Some of the religious laws include:
 
—Not fasting during fasting month
 
—Holding hands with the opposite gender ( in some states )
 
—Having a different opinion from the religion on something and spreading it
 
3) The laws of this religion also includes punishment, rehabilitation and public humiliation towards LGBTQ+ individuals. Even homeless shelters provides 'spiritual help' for the LGBTQ+ individuals staying there. Usually, the rehab process takes 4 years or more, forcing the teachings of the religion onto the individuals.
 
4) The country is extremely and openly prejudiced against Christianity and Judaism. They called out christians who were spreading the bible, their teachings and used the cross even though their community does the exact same thing. They taught young children that all Jewish people are dangerous enemies. The religious intolerance is so high, a chinese man was jailed for years merely for criticizing the religion...after being ganged up by locals and beaten up. 
 
5) Suicide is criminalized and religion is a mandatory subject in school, the topics in history being monopolized by one religion's history. Students are often forced to stay at school for "extra curricular", often religion related things. 
 
6) Since marital rape is not a law here, it is common for victims to end up marrying the rapist and have their rape allegations invalidated. Not only that, it is also romanticized in popular fictions.

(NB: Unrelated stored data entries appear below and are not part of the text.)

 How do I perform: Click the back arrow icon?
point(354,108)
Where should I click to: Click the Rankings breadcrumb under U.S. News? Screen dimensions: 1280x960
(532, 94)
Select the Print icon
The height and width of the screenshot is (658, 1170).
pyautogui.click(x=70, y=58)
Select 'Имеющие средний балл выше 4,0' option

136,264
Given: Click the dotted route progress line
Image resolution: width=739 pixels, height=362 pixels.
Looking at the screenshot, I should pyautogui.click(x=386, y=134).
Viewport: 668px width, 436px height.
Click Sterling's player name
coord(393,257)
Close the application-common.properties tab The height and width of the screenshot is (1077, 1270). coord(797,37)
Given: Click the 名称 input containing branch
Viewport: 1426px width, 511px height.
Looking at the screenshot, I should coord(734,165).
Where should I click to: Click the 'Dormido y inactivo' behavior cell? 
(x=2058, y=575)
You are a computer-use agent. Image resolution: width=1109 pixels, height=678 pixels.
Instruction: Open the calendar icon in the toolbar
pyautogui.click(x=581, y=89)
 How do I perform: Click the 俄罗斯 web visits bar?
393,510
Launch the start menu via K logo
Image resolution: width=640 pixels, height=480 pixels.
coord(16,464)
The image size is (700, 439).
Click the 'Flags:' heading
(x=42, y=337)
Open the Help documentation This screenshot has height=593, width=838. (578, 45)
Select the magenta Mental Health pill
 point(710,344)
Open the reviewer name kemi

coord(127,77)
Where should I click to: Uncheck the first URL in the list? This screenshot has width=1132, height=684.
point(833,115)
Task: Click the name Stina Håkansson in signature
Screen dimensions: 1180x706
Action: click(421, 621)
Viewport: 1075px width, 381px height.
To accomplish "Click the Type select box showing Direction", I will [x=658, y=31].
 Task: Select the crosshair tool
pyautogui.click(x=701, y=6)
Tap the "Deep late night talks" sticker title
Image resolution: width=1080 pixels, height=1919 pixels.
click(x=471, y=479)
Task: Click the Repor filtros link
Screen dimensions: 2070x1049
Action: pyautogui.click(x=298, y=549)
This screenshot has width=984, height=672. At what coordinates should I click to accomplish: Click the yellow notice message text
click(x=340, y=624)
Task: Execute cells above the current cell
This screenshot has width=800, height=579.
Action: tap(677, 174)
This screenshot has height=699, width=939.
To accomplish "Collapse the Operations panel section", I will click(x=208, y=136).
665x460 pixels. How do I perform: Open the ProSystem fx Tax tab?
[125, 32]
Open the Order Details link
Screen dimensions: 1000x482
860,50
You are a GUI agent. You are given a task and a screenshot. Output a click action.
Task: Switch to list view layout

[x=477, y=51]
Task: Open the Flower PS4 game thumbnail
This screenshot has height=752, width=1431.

In schools, children are taught to blame rape on the victim and to practice modesty. 
 
Socially, people will attack and insult others for committing a perceived 'sin', while being hypocritical...or give unsolicited advices and being patronizing while painting themselves a good person. It is difficult to reach out for help in this kind of community. I have never been free from their scrutinization, even being silenced multiple times when talking regarding my mental health and my abuse. 
 
 
YOU HAVE NEARLY REACHED THE END OF THE DESCRIPTION, THANK YOU FOR TAKING YOUR TIME TO READ AND FOR SPARING YOUR COMPASSION...
 
If you are unable to donate, it is completely fine and understandable. But please do me a favor and SPREAD awareness about religious abuse. Be aware that abuse is complex and npt black and white. The nicest person on earth can be toxic behind the doors— worse, without them knowing what they're doing. Whole nations of people are suffering in silence as this issue is rarely talked about and taken seriously. People are having their abuse invalidated because people are comparing reality to disney'w abusive mother tropes. I hope this at least sparks a conversation about it.
 
If you cannot fund me, then help me and everyone else who goes through the same struggle by talking about it. 
 
Everyday, a young girl is 'picked' by a pedophile to be wed once she turns 18. Everyday, someone is being beaten up solely for individuality and a different belief. Everyday, someone is suffering from identity crisis because they are not allowed to express themselves through clothes and interests since childhood. Purity culture affects a victim with the same symptoms as sexual trauma. Religious abuse denies one's ability for independent thinking, creating a whole generation of people blindly following, judging and executing. 
 
Everyday, someone's rights are denied. I understand that not everyone has the financial stability to spare other people some money, but what you do and say matter so please: 
 
Talk about religious abuse more. It helps people more than you think it does.
 
 
PS: i did not use my own adress and  my real name to create this gofundme, but if you think you are from my country, or any country with the same issues, please, please do not spread this publicly ( RT, RB, SHARE ) especially if your social media is being followed by multiple local accounts. I am terrified my mother, or worse, the authorities will find this and target me. I might be paranoid, but I don't trust a country full of people who abuses religion and refuses to admit their flaw.